Sizing the transactions: 52B/auction * 100K auctions/day * 30 days = 150MB of transactions from winning bids per day, or 75GB/month for all bids. We need the transactions to be in the same store as the balances for transactional commits, and the data-offboarding process is journaling tables daily/monthly/whatever and migrating old data to DynamoDB. What pace of offboarding depends on benchmarking, keys, and factoring, but that solution is workable and scales.

Auction service

    Auction (~1.1KB)
      id  16 bytes
      start_time 4 bytes
      end_time 4 bytes
      auctioneer_user 16 bytes
      description 1KB
      image_url 100 bytes
      create_ts 4 bytes

3M auctions per month = 36M auctions per year = 40GB of auction data per year, 200GB for 5 year storage. Too big for RDS, so we need to use NoSQL stores with hash and range keys specific to our views.

Views and supporting them

Access auction by ID and recent auction timeline

DynamoDB (DDB) table of auctions hashed on auction ID and range-keyed on start_ts.

“Auctions for this seller”

DDB table of auctions hashed on user ID and range-keyed on start_ts

Bids service

    Bid (60 bytes)
      id 16 bytes
      amount 8 bytes
      auction 16 bytes
      user 16 bytes
      create_ts 4 bytes

60B * 100K * 500 = 600 MB / day = 18 GB/mo , a lot per year. This is necessarily a NoSQL problem. DDB table hashed on auction and ranged on amount.

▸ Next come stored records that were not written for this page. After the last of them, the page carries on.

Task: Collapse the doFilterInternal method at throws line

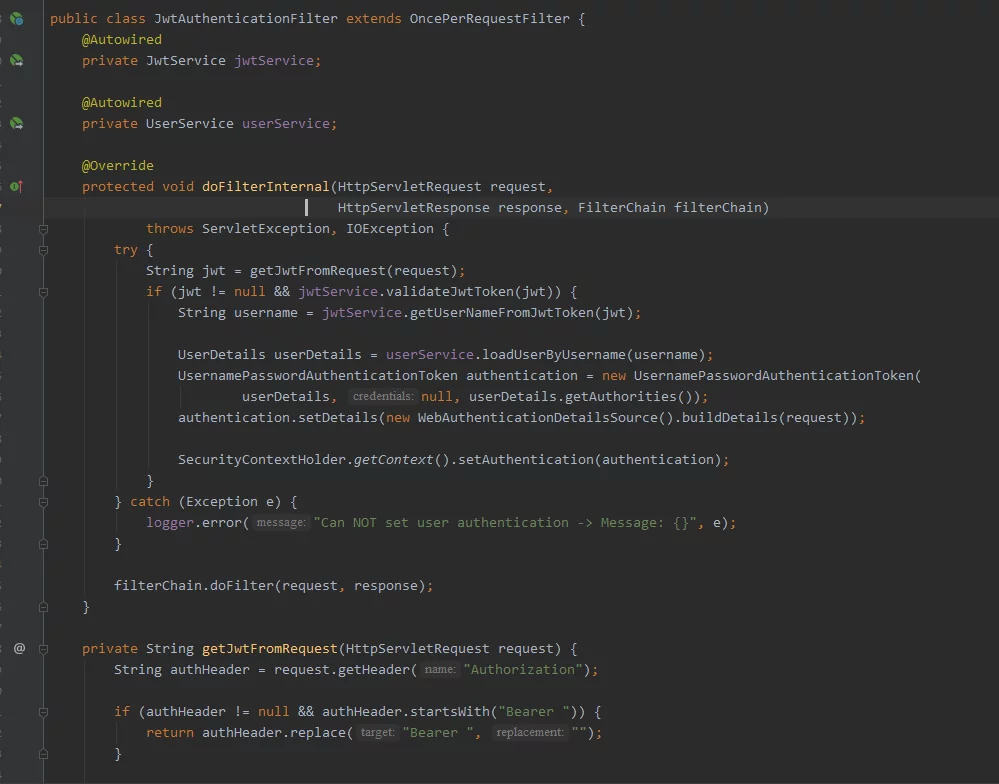Action: pyautogui.click(x=43, y=229)
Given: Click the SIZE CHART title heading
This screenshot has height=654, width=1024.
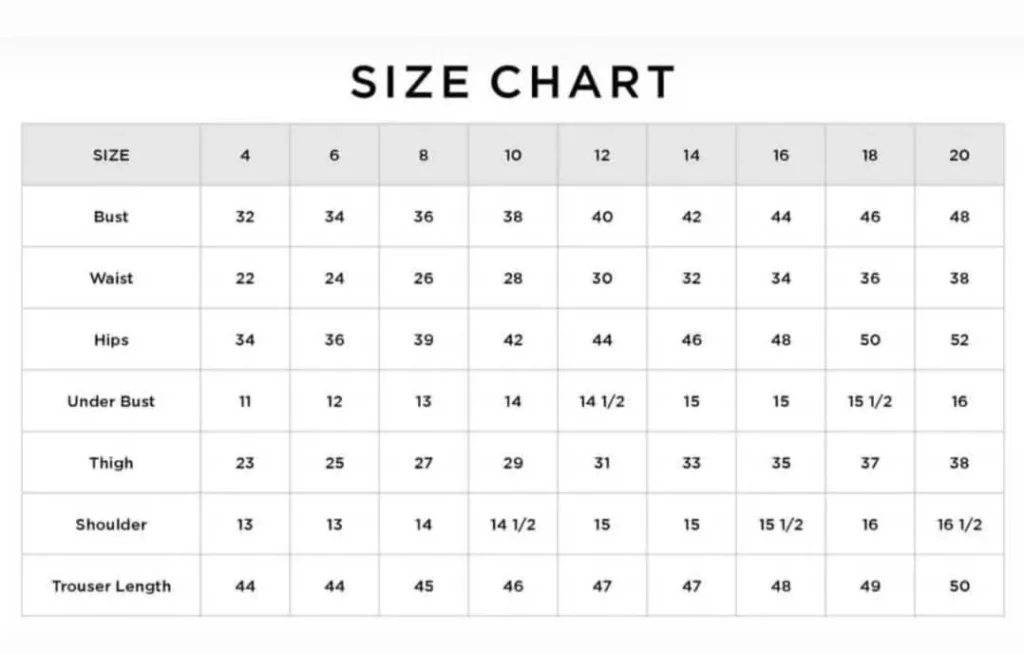Looking at the screenshot, I should point(512,82).
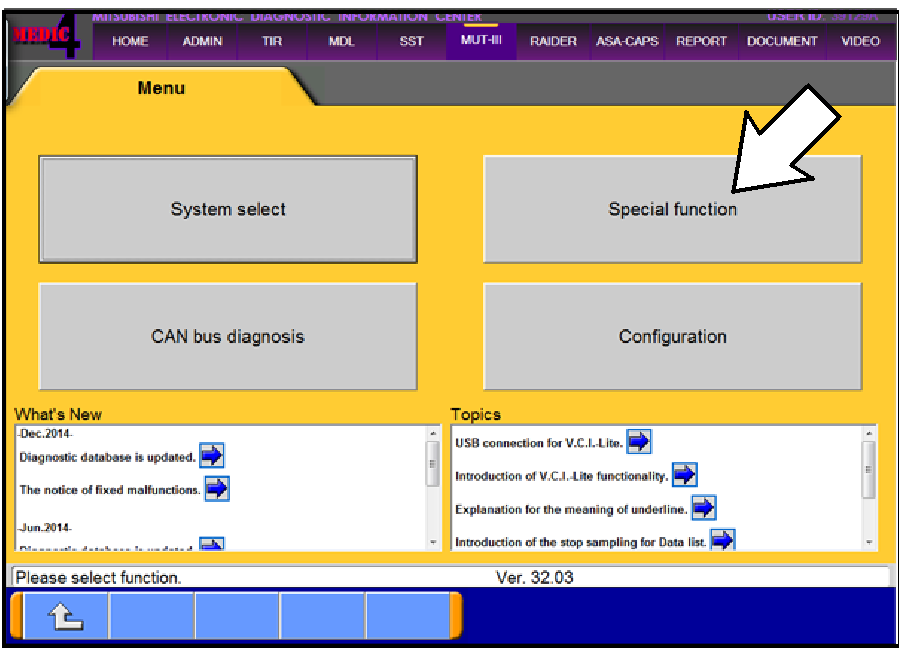The width and height of the screenshot is (901, 653).
Task: Open the Special function menu
Action: point(672,210)
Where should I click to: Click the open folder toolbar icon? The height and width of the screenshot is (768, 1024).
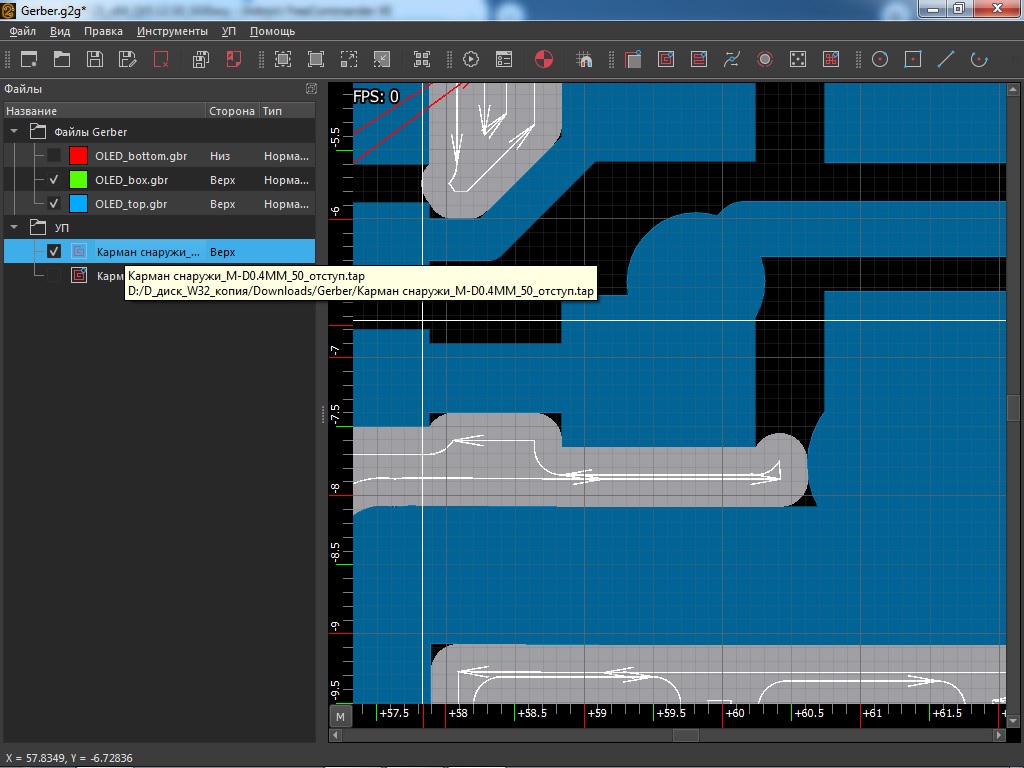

The hard part: bid orchestration.

So, what happens when a bid comes in? In my original draft, need to:

  1. Check that the auction is active
  2. Check that the user has sufficient funds for the bid, move them from free money to used money, and write the transaction
  3. Access all the bids for the auction and take the max.
  4. If bid failure or not bigger than max bid: unroll the fund obligation.
  5. Else: write the bid
  6. Free the funds from the old max bidder.

But this is tricky, because processes can die at any step. First insight: we have no business doing this in-band for the request. A POST of a bid should enqueue a job (I was thinking RabbitMQ, but $MENTOR recommended ZeroMQ or Kafka) and 201 the request. The async processing should pick up the job, and the logic needs to be idempotent to support retries. This means the transaction should include an identifier for the job, in case it obligates the funds and then dies before doing anything else, so that the funds aren’t reobligated on retry.

Further, the “get max bid, if you are bigger, write” requires a lock of some kind. We might have a locking service for auctions so exactly one job could have exclusive access to its items, get the max bid, then write the new bid if it is greater. (NB: after the session, I wonder if key overloading and having an in-table MaxBid object would let us avoid lock contention by transactionalizing everything with a conditional write on max bid.)

Finally, we need to unobligate the funds from the previous max bidder, so we need to do the same idempotent-transaction-write from when we obligated the funds.

This accomplishes all of our bid orchestration steps, and is where we stopped the session. Feedback from $MENTOR: We can increase reliability with retries (requiring idempotency) and fallbacks. If we have fund deobligation failing every-once-in-a-while, we might have escalation to a human team. Check out the Site Reliability Engineer book. Consider doing this async job in Kafka. This is an example of the orchestrator pattern; choreography is another option. Followup questions: what happens when MJ auctions his shoes? How do you deal with those situations? Locking might die out. How do you handle sudden spikes?

Things I learned

I need to dig into uses of ZeroMQ, Kafka, and the scaling patterns of both. UUIDs all the way. Based on some of the keywords, I found and bought this book and this pattern index. I will work through em and tell you how it goes!